_Task description_
Look through the lines below for the word "Dust", and copy every line that has it.

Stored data

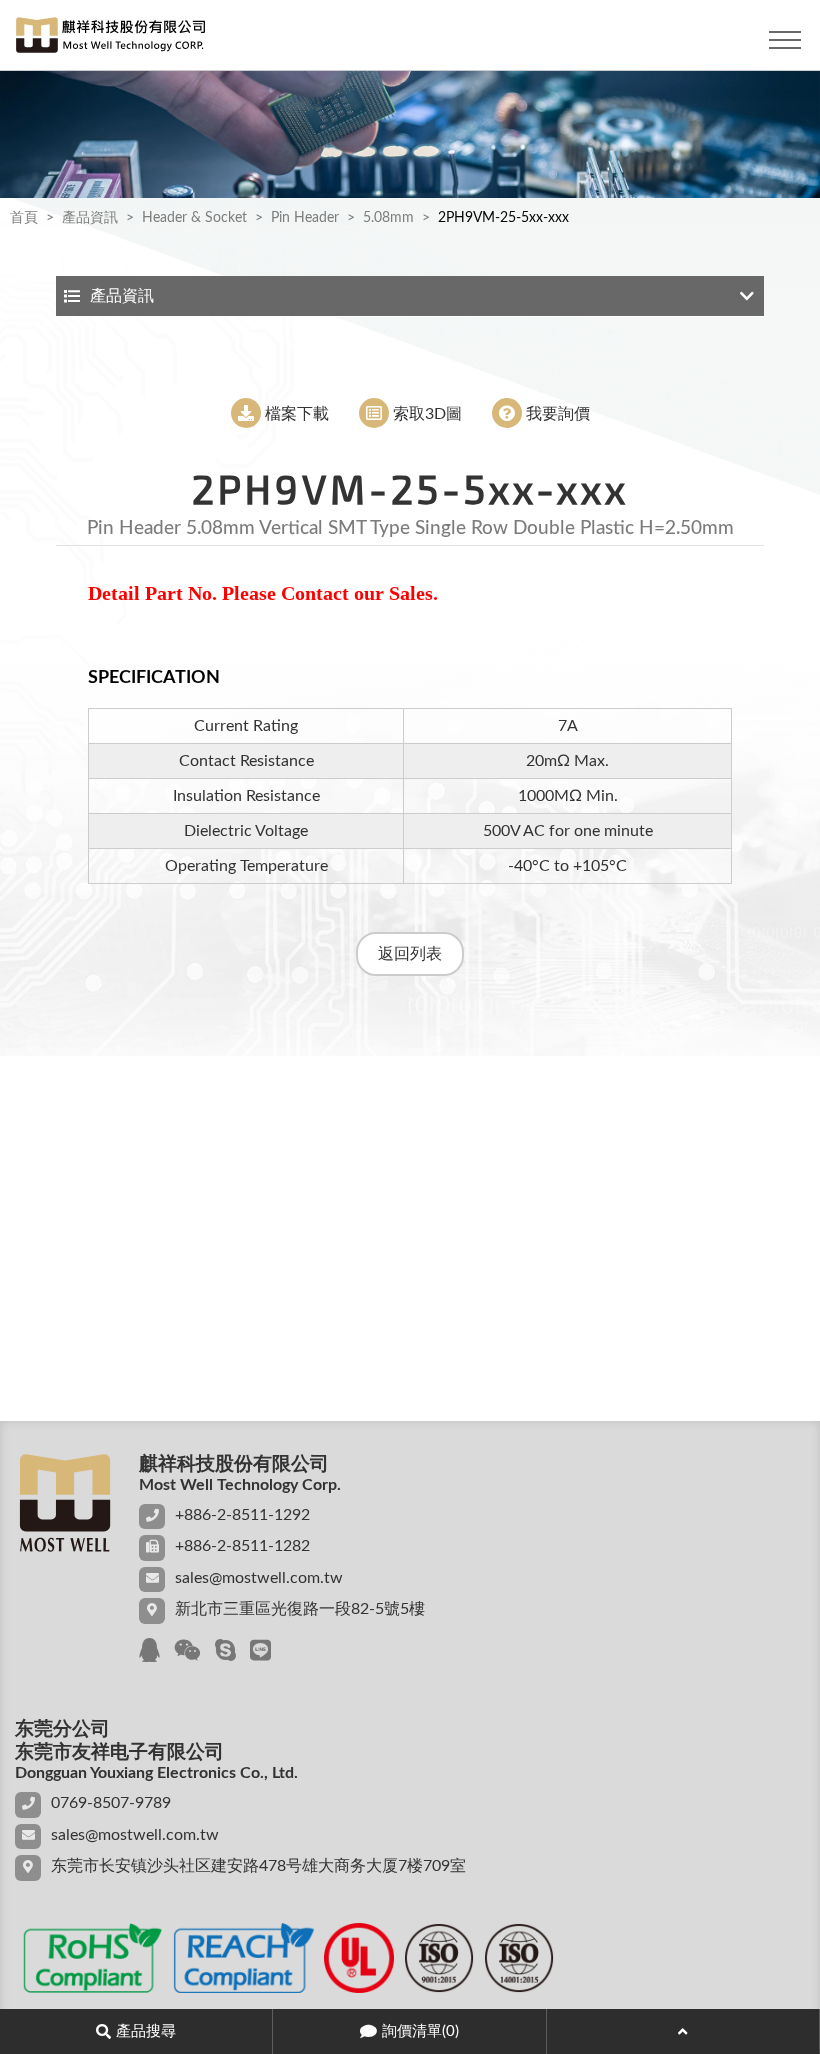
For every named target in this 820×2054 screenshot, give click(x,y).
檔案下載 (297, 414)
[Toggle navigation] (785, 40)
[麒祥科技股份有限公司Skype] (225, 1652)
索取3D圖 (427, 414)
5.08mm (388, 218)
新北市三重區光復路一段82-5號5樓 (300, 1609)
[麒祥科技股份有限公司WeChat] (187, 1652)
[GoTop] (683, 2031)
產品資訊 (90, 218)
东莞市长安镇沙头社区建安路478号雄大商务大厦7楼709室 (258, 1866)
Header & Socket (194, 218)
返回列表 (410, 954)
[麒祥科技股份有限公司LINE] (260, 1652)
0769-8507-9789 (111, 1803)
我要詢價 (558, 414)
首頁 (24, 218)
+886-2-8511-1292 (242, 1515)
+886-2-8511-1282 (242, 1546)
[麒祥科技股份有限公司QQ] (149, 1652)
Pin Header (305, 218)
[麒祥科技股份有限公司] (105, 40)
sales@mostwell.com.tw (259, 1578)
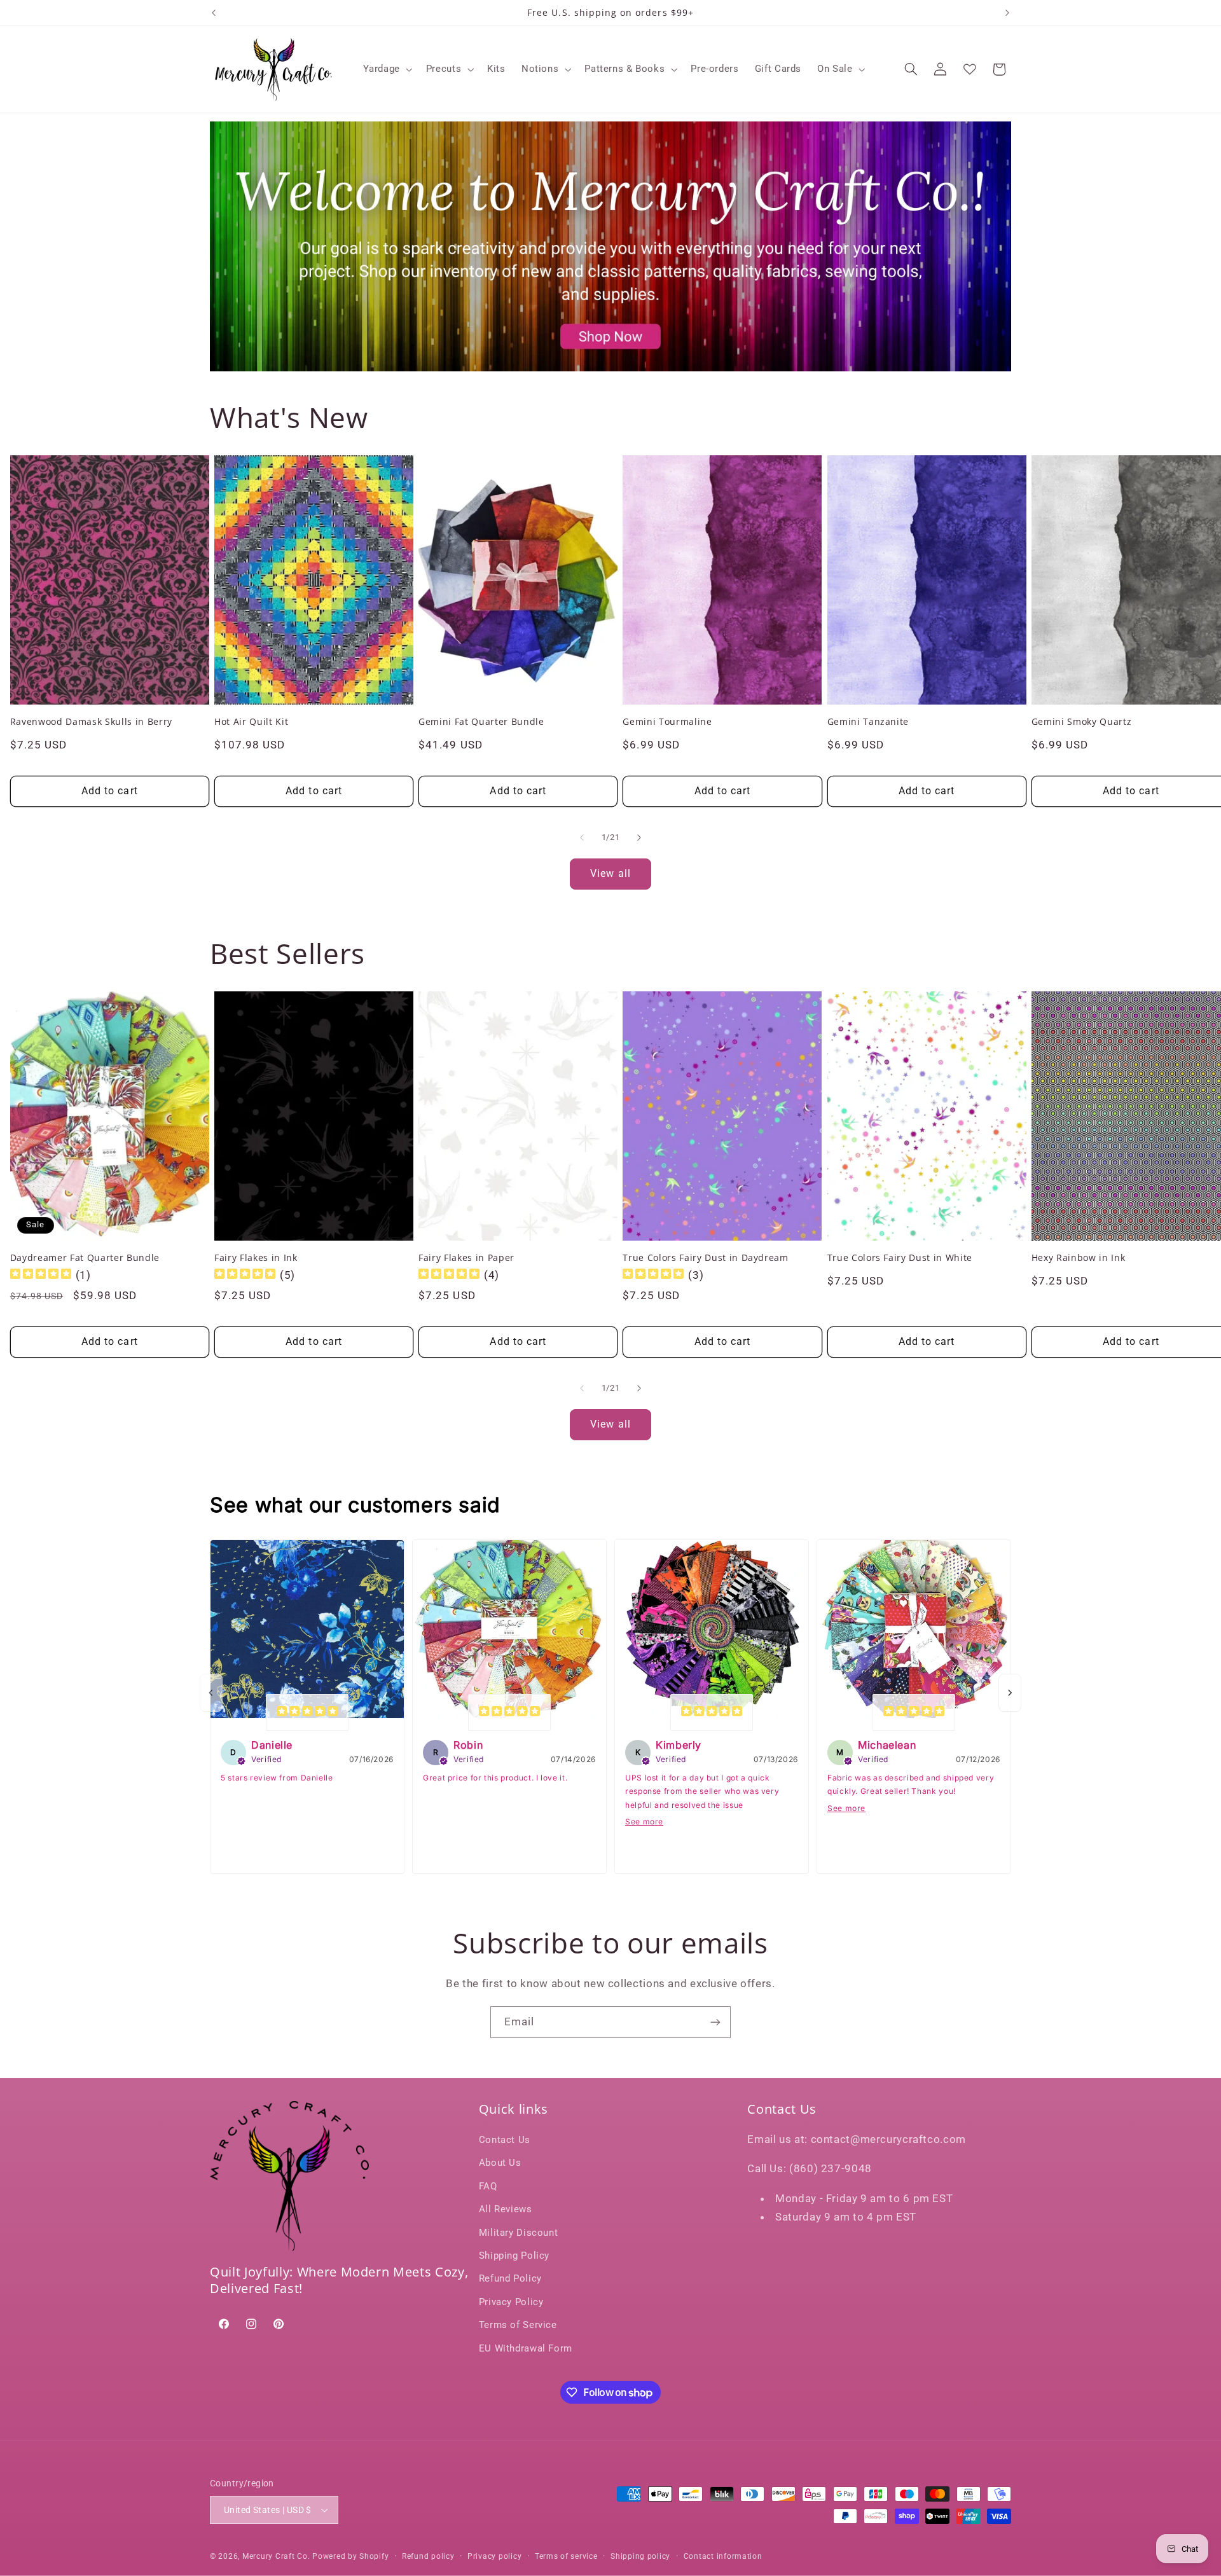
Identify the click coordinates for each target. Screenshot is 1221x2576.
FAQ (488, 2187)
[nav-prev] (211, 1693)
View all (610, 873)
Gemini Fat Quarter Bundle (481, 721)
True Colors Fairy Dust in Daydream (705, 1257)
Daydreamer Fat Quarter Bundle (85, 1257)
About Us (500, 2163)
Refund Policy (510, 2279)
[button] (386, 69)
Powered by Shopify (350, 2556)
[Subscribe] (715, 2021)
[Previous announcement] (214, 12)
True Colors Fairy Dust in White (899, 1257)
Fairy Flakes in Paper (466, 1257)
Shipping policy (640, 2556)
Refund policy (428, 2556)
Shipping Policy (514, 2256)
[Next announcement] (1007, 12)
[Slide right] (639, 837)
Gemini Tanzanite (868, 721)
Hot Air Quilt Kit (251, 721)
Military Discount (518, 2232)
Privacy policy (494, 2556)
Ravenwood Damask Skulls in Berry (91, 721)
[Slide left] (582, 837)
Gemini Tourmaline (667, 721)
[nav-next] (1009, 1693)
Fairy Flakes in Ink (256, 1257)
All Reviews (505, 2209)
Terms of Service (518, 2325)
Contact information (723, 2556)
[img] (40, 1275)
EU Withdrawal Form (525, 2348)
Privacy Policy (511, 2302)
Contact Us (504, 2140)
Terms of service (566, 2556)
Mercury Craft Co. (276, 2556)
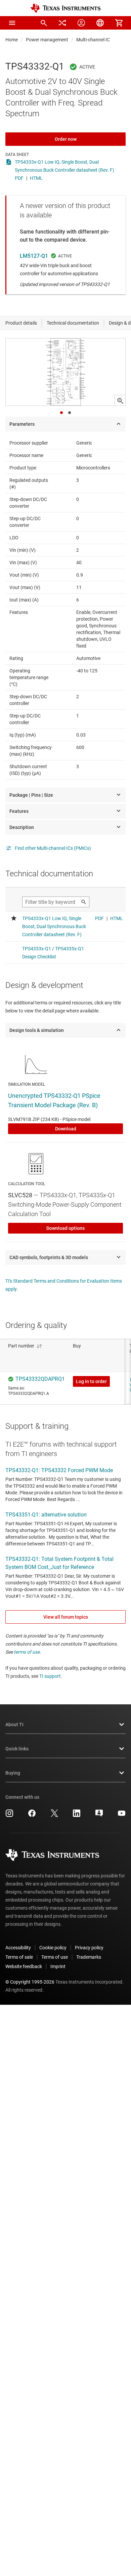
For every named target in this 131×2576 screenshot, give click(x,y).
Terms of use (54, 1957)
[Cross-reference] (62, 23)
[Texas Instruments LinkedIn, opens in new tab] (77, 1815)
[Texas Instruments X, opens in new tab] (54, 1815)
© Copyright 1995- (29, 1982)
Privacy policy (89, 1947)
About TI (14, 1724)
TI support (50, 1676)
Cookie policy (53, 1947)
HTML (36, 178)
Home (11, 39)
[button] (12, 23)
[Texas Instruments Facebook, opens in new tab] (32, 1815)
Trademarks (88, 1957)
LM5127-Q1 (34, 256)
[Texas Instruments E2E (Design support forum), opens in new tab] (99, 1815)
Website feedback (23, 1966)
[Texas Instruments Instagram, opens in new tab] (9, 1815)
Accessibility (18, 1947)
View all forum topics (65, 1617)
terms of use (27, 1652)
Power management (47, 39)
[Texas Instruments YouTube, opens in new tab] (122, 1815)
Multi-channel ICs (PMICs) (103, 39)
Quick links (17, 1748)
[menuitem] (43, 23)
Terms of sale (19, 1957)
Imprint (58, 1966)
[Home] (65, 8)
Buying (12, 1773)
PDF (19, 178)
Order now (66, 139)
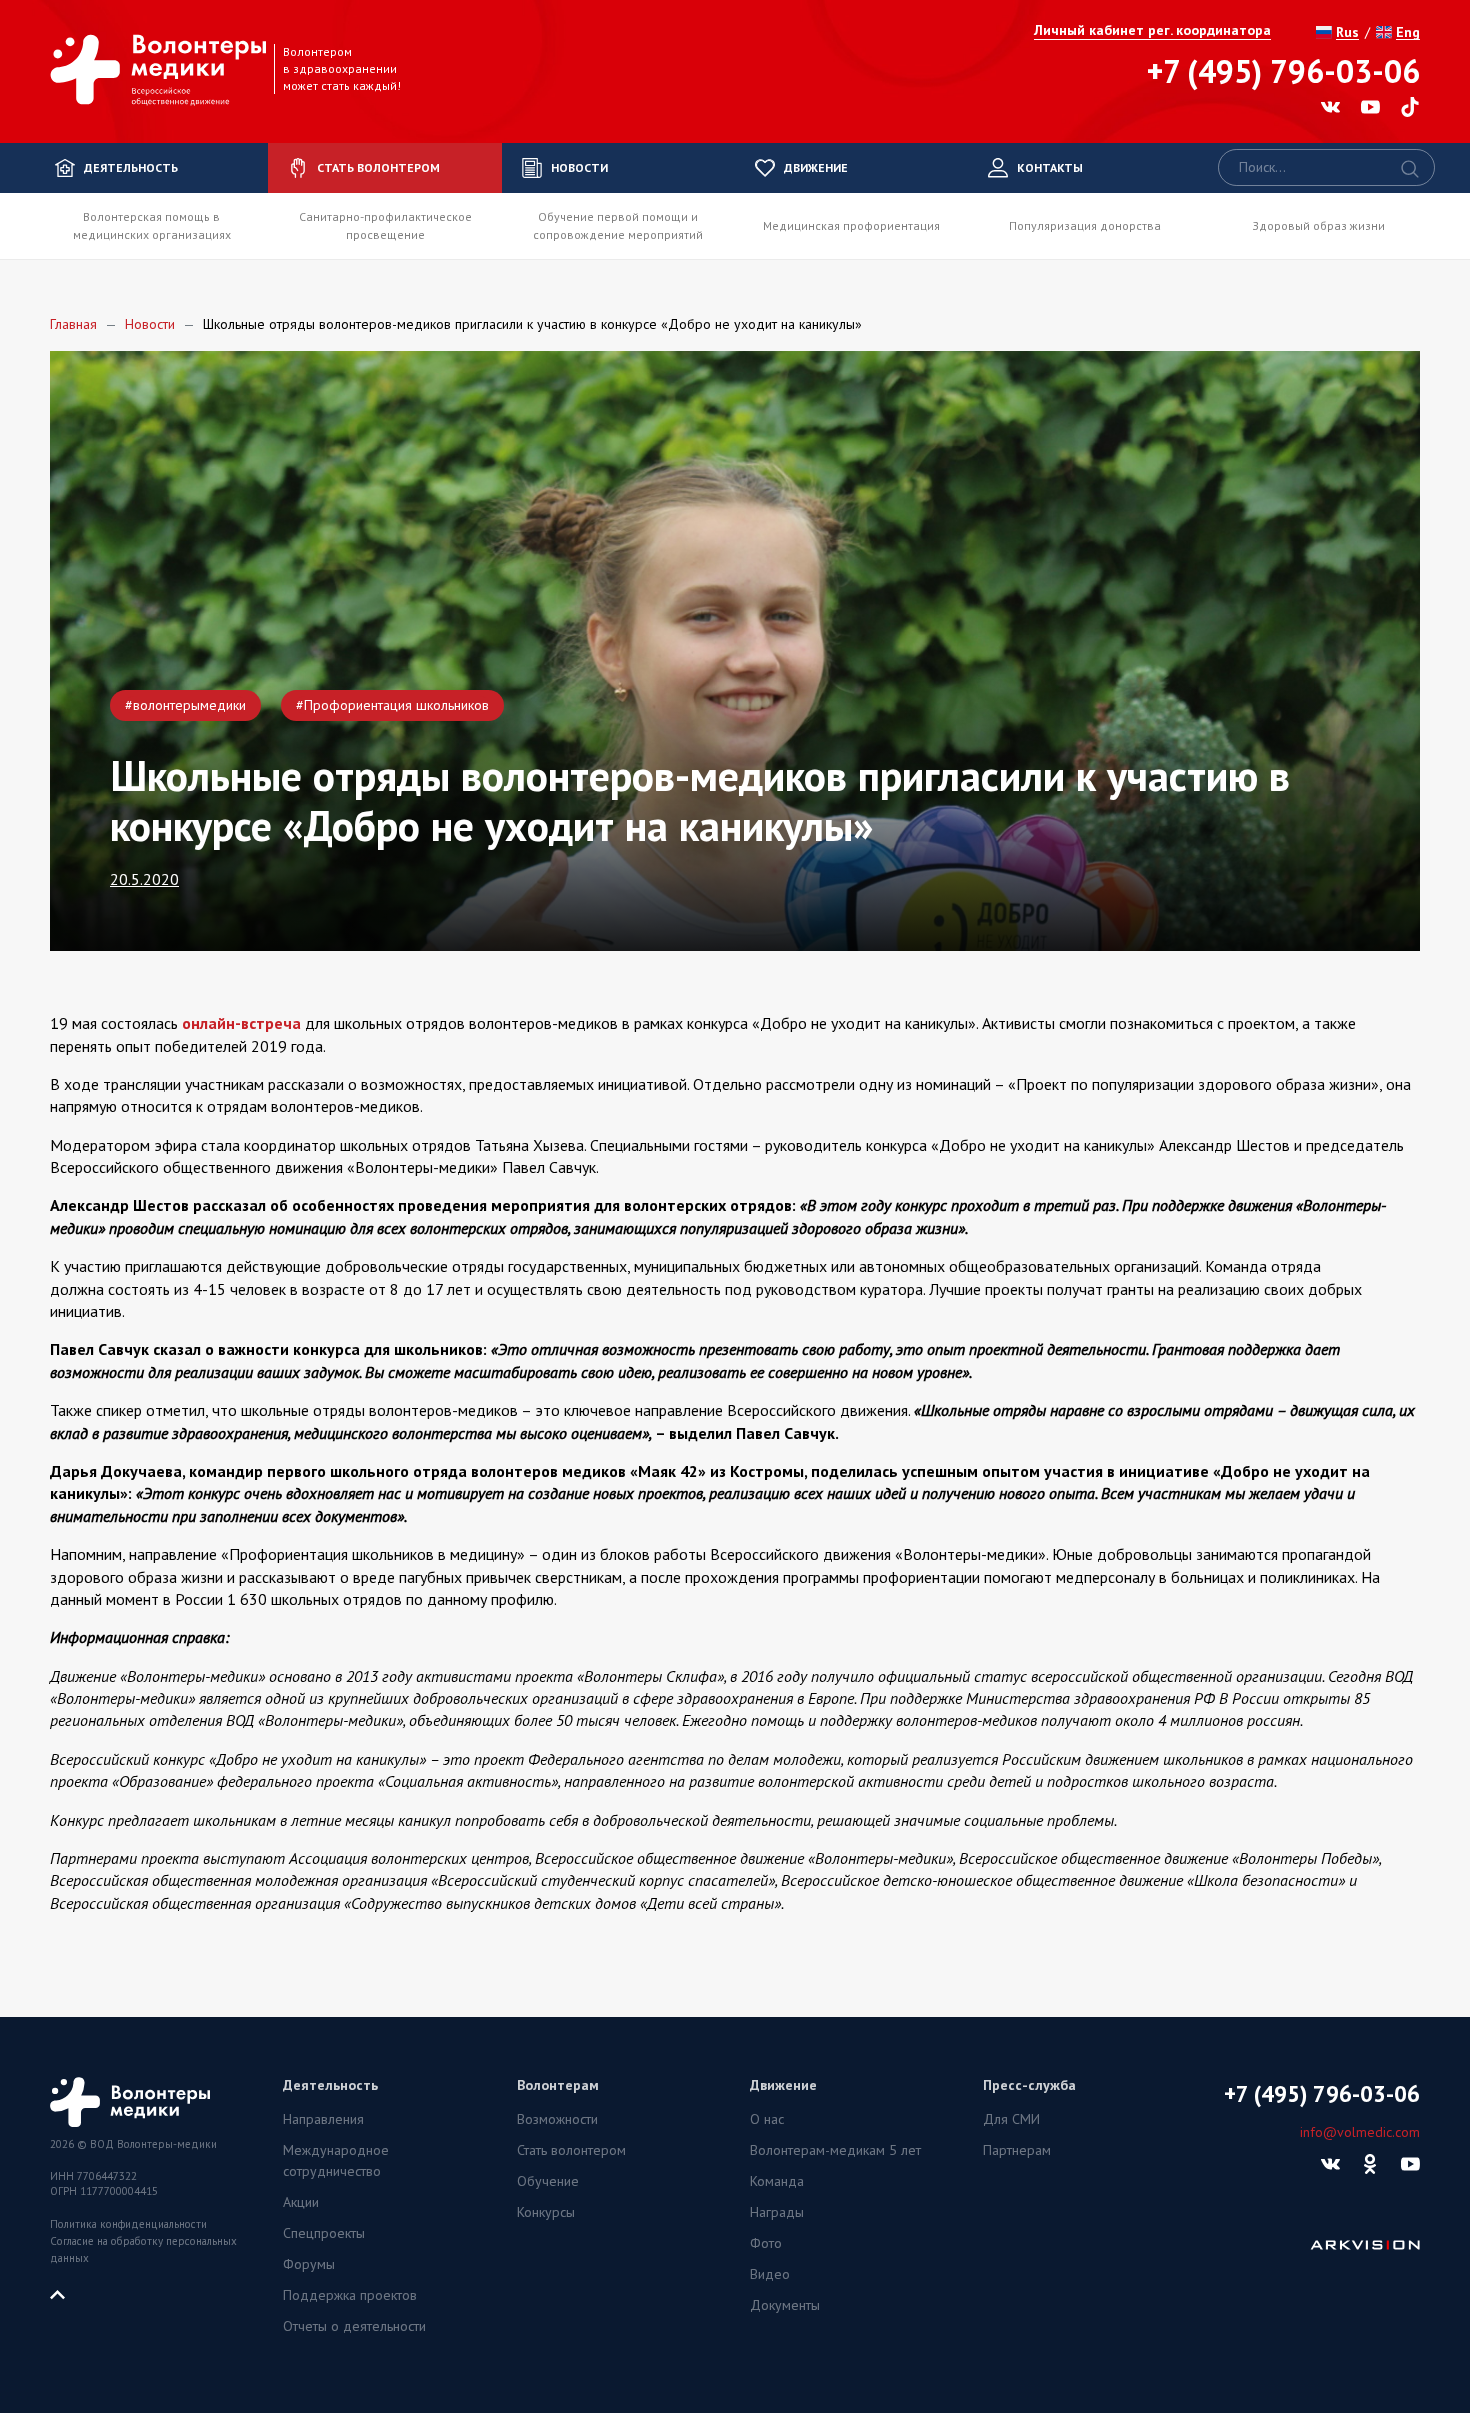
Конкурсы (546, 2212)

_Your response_
True Colors Fairy Dust in Daydream (705, 1257)
True Colors Fairy Dust in White (899, 1257)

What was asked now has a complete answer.